▶ [TASK PROMPT]: The lines to copy run from the one containing "Given: Collapse the" to the very end of the records; give them exactly, and only them, without pictures.

============

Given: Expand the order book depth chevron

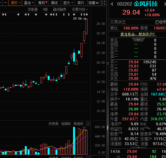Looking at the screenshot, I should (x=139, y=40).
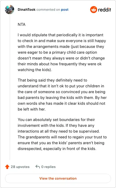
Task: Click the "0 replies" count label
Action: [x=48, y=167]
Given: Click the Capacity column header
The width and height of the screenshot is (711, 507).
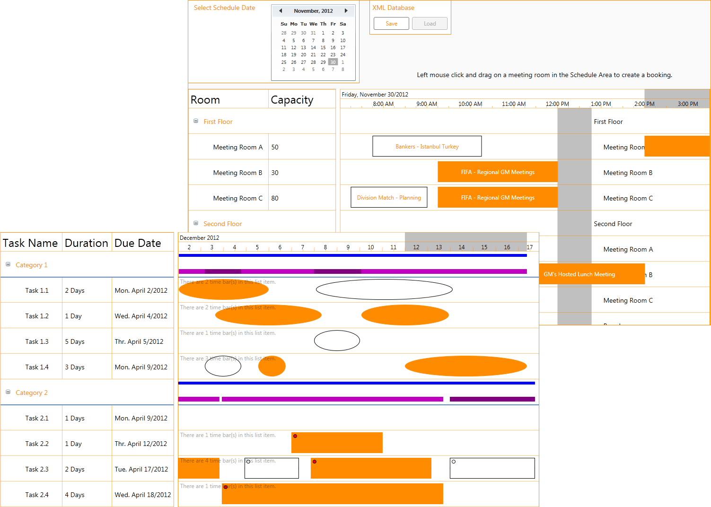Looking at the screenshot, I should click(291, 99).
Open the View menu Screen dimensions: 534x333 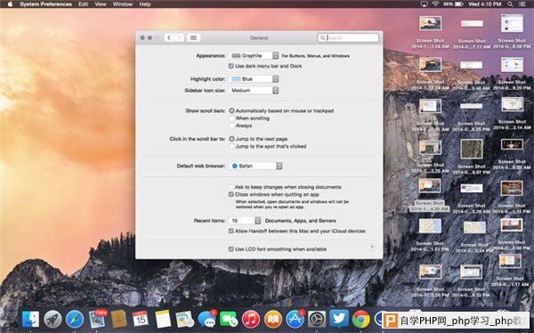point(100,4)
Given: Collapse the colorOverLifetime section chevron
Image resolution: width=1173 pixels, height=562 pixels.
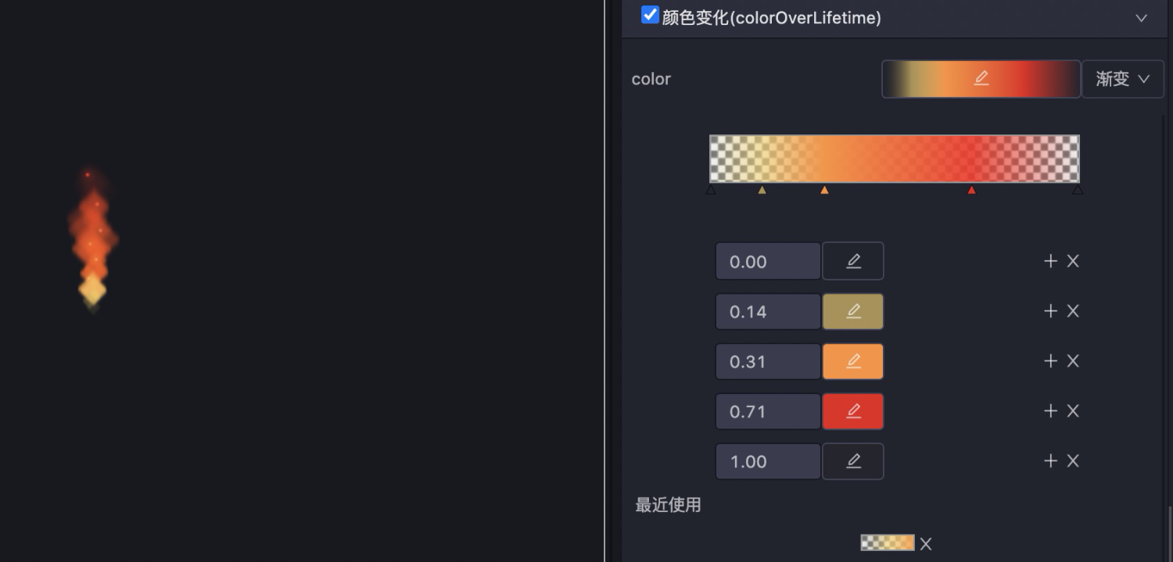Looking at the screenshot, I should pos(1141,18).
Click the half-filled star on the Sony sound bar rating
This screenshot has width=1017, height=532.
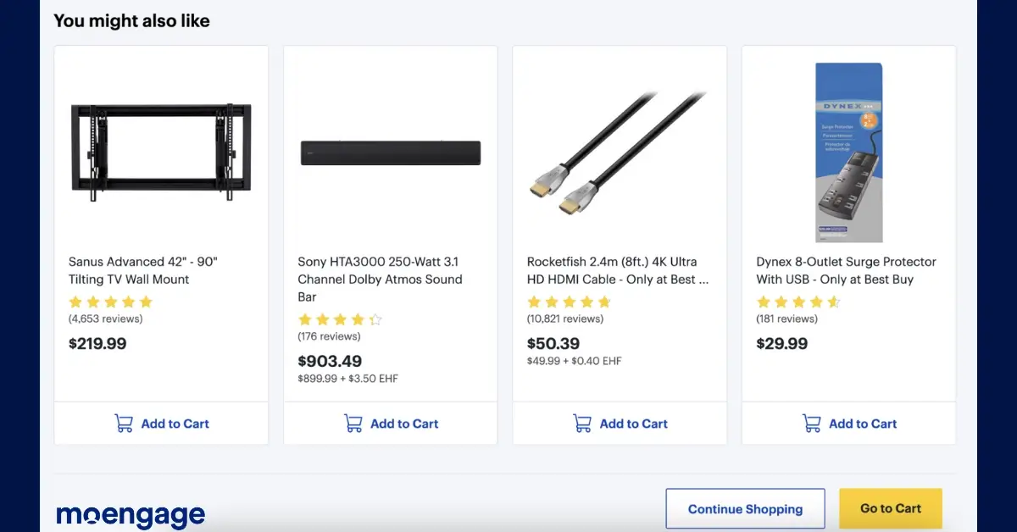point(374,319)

============

▶ [ANSWER SECTION]:
Given: Collapse the colorOverLifetime section chevron
Image resolution: width=1173 pixels, height=562 pixels.
Looking at the screenshot, I should pos(1141,18).
Click the half-filled star on the Sony sound bar rating
This screenshot has width=1017, height=532.
point(374,319)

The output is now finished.